A Comissão de Direitos Humanos pode analisar este ano um projeto que amplia o rol de abordagens relacionadas aos direitos humanos e fundamentais a serem difundidas por órgãos públicos. Pelo texto, além de tratar de temas ligados à proteção e defesa de direitos das crianças e adolescentes, mulheres e idosos, como atualmente ocorre, o poder público também deverá incluir mensagens com trechos de instrumentos legais voltados às vítimas de discriminação racial e às pessoas com deficiência. Essas mensagens deverão constar em contracheques de servidores, em emissoras públicas de rádio e TV, e em campanhas publicitárias.

O autor do projeto, senador Alessandro Vieira, do MDB de Sergipe, também propôs que direitos relacionados às pessoas LGBTQIA+, garantidos por decisões do Supremo Tribunal Federal, sejam incluídos nas mensagens públicas. Esses direitos incluem o reconhecimento da união homoafetiva, a possibilidade de alteração de registro civil sem a necessidade de cirurgia e o reconhecimento dos crimes de homofobia e transfobia.

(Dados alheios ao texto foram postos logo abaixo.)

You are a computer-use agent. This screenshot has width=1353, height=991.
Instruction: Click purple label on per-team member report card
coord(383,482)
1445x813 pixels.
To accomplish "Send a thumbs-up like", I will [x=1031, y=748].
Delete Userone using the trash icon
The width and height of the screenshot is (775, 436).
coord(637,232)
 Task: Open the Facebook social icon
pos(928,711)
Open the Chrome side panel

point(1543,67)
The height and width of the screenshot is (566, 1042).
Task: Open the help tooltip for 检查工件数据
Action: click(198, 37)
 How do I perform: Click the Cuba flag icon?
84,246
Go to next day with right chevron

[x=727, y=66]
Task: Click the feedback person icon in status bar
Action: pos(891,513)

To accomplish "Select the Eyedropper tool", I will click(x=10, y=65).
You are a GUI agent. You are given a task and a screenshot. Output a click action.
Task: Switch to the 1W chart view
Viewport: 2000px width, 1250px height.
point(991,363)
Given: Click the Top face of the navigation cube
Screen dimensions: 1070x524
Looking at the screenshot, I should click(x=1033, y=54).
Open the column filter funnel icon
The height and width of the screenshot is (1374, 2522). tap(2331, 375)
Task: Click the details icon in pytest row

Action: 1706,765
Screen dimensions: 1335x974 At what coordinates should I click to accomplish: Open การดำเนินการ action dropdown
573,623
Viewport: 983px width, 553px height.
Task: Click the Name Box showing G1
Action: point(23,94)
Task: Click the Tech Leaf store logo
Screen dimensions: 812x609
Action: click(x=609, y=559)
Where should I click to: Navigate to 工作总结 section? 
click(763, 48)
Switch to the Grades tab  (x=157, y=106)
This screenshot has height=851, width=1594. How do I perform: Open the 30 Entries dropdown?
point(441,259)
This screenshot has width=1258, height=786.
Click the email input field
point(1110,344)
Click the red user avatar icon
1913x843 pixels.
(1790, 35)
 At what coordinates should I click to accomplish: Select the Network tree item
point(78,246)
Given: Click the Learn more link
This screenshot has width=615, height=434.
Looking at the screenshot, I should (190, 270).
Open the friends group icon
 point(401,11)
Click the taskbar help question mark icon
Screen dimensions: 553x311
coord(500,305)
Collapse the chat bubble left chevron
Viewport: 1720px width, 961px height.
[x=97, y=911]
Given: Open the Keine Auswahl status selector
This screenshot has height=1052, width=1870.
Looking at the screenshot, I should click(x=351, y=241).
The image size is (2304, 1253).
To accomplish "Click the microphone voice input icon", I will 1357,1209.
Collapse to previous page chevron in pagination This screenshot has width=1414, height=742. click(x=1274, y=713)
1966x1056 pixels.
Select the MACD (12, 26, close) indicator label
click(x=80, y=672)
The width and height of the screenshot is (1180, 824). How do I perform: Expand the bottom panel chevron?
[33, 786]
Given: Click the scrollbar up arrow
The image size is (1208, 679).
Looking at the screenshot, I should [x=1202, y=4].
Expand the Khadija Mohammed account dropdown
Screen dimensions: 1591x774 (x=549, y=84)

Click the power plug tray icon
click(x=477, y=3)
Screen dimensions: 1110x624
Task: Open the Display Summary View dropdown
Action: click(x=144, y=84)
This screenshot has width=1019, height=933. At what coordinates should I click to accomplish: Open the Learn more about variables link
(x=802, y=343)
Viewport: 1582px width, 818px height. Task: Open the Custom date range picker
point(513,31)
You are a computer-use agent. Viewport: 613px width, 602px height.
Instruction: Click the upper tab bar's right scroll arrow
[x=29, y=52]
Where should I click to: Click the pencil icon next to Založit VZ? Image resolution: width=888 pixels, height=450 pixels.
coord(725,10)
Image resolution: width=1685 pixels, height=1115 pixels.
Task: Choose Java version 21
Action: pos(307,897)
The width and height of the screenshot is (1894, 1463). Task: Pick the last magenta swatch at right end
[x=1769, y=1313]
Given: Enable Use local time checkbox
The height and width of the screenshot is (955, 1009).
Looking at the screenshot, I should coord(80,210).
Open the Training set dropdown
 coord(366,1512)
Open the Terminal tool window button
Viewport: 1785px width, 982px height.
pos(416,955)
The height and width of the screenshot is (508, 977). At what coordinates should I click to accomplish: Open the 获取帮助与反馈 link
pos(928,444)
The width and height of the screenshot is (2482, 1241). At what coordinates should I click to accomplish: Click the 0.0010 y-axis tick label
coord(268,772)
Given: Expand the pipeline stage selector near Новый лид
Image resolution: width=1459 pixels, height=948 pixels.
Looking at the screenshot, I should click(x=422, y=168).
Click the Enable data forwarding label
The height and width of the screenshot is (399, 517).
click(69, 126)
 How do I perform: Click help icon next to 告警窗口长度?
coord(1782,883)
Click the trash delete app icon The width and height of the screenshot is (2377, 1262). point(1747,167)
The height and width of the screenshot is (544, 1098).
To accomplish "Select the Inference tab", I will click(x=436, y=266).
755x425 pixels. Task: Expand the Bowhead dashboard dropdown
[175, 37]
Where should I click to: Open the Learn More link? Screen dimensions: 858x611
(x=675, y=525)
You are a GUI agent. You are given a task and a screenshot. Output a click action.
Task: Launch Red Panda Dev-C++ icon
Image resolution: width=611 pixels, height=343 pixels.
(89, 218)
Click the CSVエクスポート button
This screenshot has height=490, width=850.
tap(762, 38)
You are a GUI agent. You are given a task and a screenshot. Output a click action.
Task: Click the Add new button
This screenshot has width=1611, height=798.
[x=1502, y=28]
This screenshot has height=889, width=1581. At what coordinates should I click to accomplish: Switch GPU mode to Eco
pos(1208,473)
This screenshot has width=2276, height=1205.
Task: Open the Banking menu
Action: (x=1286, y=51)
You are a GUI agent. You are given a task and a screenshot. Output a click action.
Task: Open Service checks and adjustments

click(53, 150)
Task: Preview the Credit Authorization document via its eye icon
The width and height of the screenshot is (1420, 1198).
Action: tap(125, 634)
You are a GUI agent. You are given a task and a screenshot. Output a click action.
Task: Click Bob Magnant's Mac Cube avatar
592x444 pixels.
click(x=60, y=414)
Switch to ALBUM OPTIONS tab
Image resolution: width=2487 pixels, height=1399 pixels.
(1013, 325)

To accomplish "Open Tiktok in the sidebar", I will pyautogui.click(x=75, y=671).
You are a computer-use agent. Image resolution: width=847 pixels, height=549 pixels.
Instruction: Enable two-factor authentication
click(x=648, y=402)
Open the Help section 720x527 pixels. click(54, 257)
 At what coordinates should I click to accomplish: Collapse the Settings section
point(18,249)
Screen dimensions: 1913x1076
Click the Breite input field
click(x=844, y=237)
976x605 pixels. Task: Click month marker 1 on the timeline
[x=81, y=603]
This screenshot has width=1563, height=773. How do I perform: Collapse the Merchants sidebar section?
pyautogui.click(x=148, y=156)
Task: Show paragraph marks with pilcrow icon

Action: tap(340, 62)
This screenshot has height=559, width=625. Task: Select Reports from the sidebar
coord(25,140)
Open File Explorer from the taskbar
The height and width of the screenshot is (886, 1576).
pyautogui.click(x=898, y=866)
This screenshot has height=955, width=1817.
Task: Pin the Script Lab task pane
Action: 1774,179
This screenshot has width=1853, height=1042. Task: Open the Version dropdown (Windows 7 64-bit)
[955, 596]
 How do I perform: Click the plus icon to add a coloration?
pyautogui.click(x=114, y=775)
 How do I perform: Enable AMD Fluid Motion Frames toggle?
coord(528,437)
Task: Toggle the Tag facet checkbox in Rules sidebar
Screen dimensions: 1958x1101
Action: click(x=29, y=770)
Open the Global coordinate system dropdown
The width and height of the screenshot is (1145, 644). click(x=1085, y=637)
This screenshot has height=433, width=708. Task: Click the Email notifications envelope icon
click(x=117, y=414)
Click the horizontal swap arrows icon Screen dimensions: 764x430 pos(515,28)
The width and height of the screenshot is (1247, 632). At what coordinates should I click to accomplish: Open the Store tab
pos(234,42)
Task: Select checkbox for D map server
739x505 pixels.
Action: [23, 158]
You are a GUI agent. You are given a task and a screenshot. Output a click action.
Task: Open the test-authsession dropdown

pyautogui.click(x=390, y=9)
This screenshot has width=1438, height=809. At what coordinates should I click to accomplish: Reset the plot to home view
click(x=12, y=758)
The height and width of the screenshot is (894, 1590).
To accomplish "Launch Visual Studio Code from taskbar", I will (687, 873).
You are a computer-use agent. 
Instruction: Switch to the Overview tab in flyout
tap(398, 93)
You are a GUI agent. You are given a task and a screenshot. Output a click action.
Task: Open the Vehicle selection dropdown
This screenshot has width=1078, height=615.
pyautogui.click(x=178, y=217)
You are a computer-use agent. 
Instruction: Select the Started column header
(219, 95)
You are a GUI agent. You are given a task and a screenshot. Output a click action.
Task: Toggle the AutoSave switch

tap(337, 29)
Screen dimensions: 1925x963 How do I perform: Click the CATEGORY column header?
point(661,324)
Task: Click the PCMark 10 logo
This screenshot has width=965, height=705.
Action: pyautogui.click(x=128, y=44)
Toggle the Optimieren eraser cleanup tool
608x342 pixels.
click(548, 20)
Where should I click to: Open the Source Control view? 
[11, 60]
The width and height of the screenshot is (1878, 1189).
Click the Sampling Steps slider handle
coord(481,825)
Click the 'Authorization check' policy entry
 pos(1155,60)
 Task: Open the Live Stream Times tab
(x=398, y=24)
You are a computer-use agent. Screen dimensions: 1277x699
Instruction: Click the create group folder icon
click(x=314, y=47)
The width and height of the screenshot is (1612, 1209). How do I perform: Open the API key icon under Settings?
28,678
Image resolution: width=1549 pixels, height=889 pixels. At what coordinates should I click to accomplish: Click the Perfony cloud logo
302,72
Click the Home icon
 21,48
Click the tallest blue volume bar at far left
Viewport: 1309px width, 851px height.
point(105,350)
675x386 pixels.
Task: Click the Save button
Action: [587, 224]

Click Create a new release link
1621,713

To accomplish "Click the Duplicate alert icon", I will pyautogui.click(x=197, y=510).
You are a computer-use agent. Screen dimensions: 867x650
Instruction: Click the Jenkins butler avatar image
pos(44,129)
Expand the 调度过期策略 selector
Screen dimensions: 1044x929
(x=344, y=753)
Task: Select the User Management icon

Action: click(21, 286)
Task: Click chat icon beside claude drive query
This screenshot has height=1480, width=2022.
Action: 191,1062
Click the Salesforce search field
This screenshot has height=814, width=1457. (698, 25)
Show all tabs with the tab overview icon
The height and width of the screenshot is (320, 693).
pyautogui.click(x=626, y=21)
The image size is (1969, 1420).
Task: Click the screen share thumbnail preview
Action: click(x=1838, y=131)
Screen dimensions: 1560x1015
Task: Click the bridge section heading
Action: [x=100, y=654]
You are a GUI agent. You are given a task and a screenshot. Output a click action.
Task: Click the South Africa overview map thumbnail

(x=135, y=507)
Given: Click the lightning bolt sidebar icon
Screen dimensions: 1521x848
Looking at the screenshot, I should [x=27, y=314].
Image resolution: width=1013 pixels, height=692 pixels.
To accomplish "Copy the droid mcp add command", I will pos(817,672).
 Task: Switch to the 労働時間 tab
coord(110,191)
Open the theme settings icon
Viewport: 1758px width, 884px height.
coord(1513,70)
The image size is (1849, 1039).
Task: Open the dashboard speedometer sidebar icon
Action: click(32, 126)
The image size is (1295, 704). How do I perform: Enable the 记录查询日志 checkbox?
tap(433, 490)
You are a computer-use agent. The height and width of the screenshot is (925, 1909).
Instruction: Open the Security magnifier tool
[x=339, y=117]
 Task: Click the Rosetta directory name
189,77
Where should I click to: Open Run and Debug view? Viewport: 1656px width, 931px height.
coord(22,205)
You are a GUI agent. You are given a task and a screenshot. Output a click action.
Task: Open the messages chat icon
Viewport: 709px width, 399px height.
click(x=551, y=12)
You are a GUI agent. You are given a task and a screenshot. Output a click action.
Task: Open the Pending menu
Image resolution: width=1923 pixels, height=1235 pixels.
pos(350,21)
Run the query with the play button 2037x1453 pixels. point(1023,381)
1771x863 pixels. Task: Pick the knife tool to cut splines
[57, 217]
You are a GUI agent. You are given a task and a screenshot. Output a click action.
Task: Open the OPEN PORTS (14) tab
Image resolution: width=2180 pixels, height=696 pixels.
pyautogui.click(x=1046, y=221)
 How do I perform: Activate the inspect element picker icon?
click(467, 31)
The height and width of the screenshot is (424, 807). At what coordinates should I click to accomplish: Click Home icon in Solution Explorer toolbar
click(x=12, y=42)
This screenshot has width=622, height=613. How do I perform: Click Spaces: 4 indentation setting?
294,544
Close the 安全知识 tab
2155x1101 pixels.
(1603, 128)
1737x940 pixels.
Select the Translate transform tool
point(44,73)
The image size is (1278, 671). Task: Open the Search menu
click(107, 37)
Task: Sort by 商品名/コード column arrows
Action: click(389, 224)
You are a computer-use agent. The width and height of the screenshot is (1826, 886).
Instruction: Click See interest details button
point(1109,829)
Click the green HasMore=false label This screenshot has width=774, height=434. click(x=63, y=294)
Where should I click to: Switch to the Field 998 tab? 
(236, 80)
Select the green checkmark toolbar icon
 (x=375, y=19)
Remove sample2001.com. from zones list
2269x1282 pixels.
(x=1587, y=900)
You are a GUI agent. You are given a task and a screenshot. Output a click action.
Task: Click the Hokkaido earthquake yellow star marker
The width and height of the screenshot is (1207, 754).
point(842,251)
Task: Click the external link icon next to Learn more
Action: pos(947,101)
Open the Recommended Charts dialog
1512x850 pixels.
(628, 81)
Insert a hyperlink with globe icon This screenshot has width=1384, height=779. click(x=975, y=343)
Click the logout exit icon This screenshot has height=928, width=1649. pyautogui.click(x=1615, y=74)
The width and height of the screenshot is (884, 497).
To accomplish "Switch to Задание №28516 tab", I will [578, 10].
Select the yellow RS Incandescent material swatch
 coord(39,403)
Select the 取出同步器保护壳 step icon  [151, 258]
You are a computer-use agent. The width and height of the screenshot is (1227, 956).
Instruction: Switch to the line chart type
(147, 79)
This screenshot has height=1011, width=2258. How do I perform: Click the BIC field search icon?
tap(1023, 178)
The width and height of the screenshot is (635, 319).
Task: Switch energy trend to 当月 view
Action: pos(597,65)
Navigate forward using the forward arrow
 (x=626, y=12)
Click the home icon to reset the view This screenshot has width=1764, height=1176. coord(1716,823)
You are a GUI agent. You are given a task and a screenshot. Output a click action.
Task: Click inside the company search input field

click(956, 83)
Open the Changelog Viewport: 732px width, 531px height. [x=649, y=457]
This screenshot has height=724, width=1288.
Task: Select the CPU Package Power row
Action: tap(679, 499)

O objetivo é criar uma cultura de repulsa a qualquer tipo de discriminação.

Durante a leitura do relatório do senador Paulo Paim, do PT do Rio Grande do Sul, na Comissão de Comunicação e Direito Digital, o senador Fabiano Contarato, do PT do Espírito Santo, destacou o papel do STF em relação aos direitos das pessoas LGBTQIA+. Ele afirmou que o Supremo tem mostrado uma postura humanista e promotora da paz social. Contarato ressaltou que, infelizmente, o racismo, as discriminações contra pessoas com deficiência e a população LGBTQIA+ ainda persistem no Brasil. Ele enfatizou que o debate público diário demonstra a existência de nefastas manifestações de racismo, capacitismo, homofobia e transfobia, que frequentemente se apresentam de forma disfarçada, inclusive com caráter recreativo, o que torna a situação ainda mais preocupante.

O senador também destacou que o avanço das redes sociais deu mais voz e engajamento a grupos intolerantes, ampliando o alcance dessas discriminações. O projeto do senador Alessandro Vieira ainda aguarda a designação de um relator na Comissão de Direitos Humanos para dar continuidade à tramitação.